Looking at the entries, say how many lines contain the string "target". Offer nothing besides the number.

Saved entries —
_ _ _ _
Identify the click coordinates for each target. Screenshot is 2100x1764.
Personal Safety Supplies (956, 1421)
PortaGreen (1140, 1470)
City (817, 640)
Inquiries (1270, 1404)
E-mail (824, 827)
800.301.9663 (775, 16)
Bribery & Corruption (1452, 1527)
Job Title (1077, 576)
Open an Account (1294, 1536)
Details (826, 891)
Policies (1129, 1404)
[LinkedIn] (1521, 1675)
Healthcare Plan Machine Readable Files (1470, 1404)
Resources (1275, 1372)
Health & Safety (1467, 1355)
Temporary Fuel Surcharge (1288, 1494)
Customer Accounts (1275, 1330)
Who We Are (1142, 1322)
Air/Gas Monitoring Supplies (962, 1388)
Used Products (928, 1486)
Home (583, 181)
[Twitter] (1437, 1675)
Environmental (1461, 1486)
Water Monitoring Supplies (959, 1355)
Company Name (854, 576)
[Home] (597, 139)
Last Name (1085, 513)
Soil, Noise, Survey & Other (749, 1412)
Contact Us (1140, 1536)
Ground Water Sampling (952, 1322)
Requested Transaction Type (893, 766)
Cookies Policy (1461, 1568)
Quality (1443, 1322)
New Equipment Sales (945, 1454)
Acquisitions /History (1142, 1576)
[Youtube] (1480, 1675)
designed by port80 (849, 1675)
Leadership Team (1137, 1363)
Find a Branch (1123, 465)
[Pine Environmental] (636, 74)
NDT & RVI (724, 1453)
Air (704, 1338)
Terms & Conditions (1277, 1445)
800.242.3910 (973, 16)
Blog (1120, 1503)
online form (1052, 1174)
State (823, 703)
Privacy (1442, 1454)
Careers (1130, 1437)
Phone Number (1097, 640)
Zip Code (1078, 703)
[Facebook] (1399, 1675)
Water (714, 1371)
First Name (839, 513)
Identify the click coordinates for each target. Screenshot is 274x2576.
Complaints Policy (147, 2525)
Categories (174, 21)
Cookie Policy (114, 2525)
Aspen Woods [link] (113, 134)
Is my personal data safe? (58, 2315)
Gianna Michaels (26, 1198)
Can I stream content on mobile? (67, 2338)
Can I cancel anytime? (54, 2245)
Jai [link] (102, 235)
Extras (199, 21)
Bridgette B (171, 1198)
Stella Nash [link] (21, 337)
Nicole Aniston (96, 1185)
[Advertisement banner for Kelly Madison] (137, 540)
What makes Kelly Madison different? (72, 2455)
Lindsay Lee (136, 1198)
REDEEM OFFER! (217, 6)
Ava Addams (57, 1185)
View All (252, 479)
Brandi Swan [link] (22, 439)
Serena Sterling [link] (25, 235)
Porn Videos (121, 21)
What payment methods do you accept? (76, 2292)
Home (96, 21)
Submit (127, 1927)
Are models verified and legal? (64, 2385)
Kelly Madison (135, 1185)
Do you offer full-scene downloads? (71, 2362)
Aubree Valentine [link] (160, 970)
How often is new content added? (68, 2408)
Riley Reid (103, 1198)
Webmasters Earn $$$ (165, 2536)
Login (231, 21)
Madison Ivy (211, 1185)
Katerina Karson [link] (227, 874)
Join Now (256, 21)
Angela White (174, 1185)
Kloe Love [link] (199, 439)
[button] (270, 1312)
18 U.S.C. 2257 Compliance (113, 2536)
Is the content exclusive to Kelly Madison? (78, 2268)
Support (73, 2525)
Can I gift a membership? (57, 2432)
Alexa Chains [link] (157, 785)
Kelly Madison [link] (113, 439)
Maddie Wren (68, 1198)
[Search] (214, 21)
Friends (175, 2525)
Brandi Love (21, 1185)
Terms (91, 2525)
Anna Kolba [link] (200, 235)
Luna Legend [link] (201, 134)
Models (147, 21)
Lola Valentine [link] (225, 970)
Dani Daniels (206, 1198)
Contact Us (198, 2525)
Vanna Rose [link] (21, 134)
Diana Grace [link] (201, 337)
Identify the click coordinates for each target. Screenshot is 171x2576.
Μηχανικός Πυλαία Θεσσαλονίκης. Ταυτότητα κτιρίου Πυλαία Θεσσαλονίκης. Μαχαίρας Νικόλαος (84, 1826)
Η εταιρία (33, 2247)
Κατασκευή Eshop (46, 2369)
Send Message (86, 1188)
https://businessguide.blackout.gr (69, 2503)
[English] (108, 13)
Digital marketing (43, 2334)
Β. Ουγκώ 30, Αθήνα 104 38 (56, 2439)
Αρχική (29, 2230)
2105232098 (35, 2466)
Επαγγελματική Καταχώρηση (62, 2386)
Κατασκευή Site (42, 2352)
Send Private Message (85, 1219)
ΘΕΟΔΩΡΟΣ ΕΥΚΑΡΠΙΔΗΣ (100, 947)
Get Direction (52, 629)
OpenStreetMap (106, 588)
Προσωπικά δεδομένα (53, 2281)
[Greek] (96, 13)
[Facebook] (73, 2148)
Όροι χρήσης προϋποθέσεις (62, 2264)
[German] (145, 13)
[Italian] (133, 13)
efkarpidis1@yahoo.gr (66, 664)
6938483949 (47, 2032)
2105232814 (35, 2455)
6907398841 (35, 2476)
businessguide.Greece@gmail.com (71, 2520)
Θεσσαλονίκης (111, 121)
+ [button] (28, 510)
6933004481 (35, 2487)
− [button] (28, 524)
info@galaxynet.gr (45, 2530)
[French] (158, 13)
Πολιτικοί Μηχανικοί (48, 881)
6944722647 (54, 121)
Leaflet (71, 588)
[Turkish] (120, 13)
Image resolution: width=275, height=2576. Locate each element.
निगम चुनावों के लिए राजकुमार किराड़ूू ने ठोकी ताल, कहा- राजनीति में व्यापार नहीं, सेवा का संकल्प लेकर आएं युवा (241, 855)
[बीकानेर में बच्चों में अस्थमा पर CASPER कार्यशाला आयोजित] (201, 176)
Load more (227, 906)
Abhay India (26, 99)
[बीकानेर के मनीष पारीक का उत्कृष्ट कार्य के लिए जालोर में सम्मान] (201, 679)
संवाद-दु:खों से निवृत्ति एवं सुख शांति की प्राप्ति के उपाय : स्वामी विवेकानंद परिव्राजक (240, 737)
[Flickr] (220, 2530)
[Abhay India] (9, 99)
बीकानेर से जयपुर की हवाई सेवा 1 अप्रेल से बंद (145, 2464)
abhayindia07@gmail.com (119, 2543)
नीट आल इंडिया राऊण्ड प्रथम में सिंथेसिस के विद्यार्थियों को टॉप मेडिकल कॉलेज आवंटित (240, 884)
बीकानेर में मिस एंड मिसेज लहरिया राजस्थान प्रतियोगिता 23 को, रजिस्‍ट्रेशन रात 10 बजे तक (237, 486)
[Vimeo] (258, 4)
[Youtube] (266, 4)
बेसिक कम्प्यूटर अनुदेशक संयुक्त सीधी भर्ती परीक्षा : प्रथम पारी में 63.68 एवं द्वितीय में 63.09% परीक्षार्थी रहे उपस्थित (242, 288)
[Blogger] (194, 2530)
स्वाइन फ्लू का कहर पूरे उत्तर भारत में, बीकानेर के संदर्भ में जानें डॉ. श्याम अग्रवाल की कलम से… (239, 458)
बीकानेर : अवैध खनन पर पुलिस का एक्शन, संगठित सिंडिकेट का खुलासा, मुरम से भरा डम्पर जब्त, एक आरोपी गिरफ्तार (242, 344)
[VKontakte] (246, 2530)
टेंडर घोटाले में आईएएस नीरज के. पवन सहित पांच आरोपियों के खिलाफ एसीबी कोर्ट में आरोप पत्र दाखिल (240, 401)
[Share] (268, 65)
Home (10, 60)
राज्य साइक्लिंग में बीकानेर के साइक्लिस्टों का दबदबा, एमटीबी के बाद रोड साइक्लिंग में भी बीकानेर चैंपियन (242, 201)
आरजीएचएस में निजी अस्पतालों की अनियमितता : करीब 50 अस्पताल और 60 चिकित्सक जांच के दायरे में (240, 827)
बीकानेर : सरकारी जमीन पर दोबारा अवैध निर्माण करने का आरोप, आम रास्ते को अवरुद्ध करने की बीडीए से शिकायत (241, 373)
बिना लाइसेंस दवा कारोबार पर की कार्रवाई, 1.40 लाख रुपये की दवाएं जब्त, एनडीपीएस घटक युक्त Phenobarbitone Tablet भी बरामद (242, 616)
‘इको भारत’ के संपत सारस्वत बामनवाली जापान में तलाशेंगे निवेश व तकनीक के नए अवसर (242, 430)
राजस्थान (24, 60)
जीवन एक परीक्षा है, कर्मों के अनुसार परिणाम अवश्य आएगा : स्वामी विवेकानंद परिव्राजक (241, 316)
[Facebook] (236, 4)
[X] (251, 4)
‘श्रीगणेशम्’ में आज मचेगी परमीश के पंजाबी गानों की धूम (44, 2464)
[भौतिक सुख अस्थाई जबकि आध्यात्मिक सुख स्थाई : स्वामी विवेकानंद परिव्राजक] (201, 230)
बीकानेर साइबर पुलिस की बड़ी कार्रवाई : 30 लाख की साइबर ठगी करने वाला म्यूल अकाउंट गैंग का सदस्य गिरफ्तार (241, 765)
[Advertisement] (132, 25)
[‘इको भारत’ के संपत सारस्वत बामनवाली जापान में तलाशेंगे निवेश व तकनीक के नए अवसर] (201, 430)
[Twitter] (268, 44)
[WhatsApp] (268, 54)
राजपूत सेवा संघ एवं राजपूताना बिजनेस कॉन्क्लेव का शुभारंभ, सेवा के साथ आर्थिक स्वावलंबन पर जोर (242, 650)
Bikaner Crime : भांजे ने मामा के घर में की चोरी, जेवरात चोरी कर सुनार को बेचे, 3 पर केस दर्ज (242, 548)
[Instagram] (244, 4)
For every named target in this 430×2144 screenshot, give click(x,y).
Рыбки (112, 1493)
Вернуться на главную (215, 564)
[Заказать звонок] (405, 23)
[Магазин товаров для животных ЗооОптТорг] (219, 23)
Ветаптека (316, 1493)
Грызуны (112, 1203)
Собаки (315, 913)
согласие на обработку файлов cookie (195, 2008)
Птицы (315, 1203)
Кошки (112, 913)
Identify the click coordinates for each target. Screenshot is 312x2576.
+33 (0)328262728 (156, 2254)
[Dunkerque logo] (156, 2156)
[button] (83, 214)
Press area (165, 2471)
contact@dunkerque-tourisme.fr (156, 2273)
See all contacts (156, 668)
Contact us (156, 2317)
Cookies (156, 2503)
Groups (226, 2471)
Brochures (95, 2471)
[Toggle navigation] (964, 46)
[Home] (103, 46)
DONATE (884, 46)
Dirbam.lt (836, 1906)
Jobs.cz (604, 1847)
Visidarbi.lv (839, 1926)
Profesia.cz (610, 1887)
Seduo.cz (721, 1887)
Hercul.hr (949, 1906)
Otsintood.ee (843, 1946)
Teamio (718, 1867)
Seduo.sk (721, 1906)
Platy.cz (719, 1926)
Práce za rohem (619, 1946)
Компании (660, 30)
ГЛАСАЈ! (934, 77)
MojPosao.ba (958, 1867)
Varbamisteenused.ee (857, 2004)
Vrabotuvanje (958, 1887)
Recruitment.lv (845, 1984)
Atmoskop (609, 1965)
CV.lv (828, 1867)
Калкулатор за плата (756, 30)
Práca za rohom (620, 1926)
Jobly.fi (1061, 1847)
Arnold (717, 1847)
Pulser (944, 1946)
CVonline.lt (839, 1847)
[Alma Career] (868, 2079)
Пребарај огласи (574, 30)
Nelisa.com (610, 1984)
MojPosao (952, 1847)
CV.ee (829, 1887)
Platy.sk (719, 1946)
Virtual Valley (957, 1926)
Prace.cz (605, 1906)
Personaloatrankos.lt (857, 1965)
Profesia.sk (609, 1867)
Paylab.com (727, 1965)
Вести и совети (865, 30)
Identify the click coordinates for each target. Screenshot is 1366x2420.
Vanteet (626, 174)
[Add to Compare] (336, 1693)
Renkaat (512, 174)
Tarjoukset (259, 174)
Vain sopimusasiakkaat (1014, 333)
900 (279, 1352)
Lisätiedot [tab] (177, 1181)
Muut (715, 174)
_ _ _ _
Result —
6